> RECORDS TO USE
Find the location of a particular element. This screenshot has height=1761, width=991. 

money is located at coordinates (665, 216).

* * *

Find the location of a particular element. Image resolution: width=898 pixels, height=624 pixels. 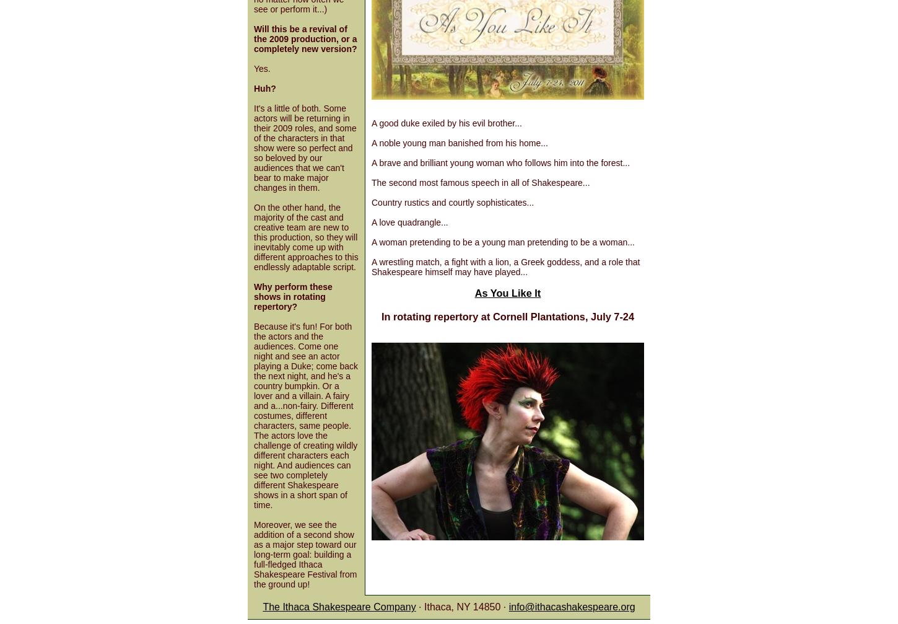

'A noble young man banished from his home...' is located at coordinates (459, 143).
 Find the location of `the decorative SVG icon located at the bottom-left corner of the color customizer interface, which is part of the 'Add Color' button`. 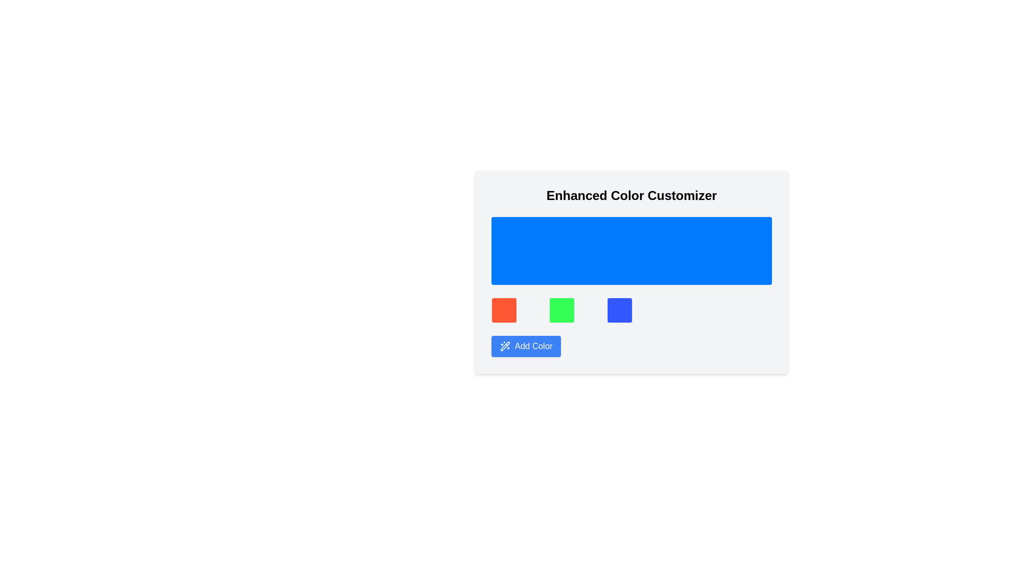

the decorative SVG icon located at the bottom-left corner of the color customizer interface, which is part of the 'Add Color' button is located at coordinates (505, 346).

...

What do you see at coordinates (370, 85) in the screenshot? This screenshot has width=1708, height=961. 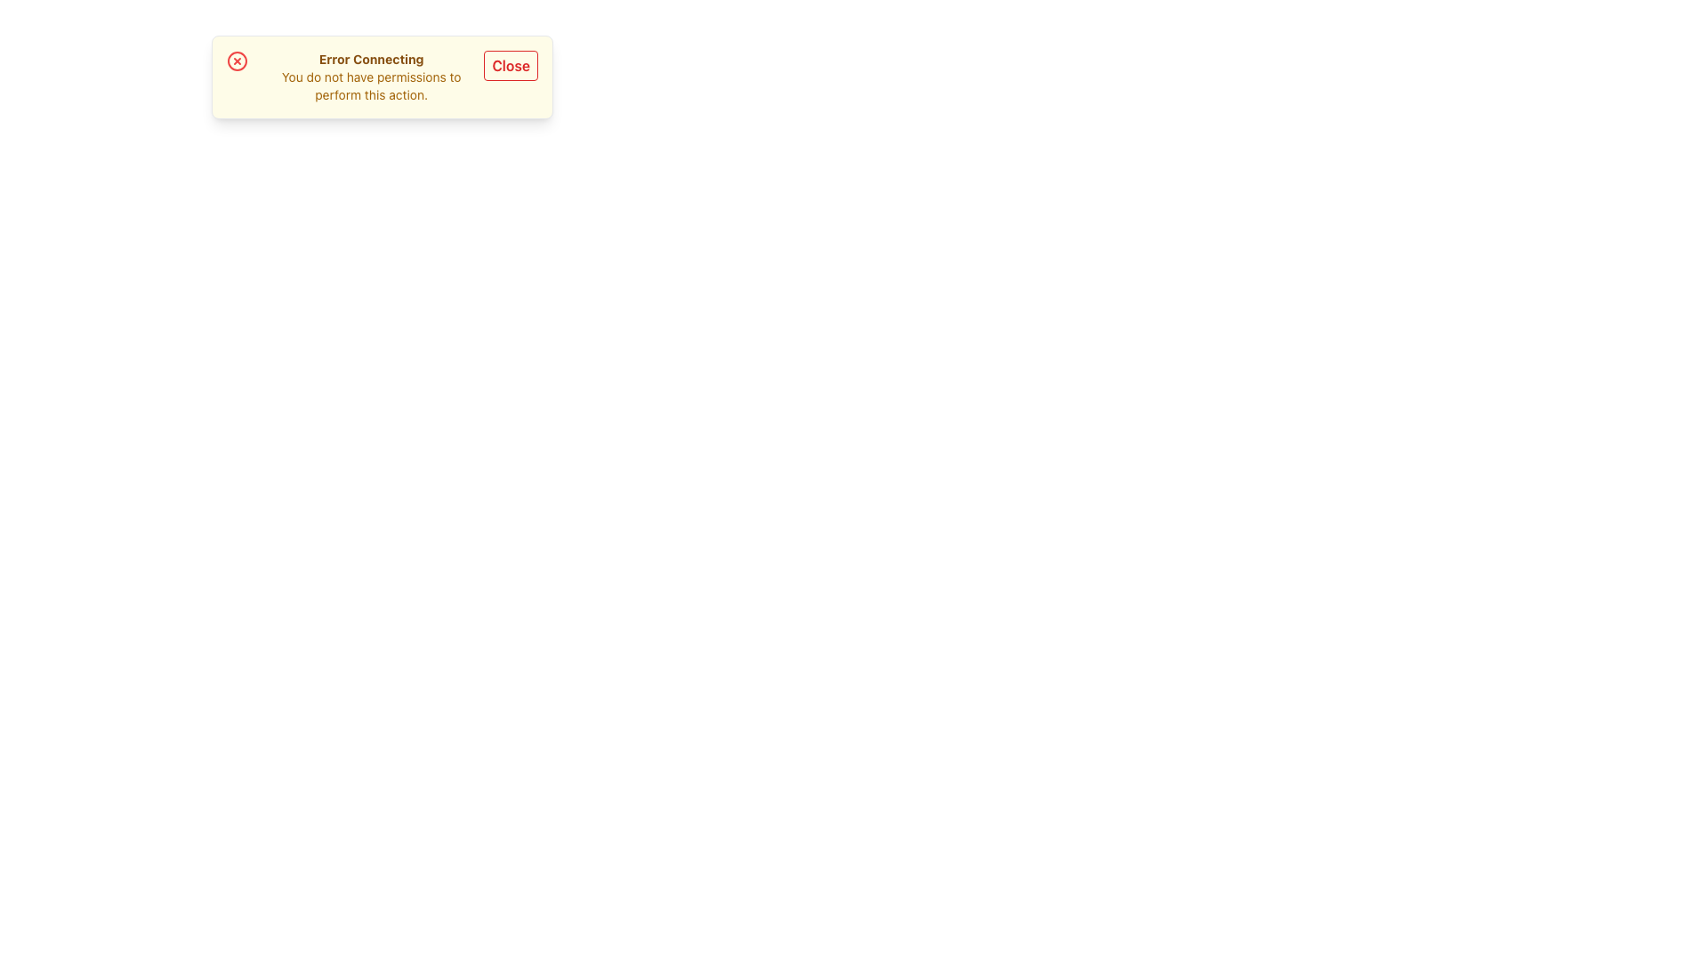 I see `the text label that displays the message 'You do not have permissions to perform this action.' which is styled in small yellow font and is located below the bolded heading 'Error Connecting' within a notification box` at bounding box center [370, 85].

> INSTRUCTION
Convert everything in the records above, from the line containing "Find the location of a particular element. Image" down to the line containing "coordinates (459, 143).", into a numbered list. Skip blank lines and leave the pictures out.

> EXERCISE SOLUTION
1. Find the location of a particular element. Image resolution: width=898 pixels, height=624 pixels. 
2. 'A noble young man banished from his home...' is located at coordinates (459, 143).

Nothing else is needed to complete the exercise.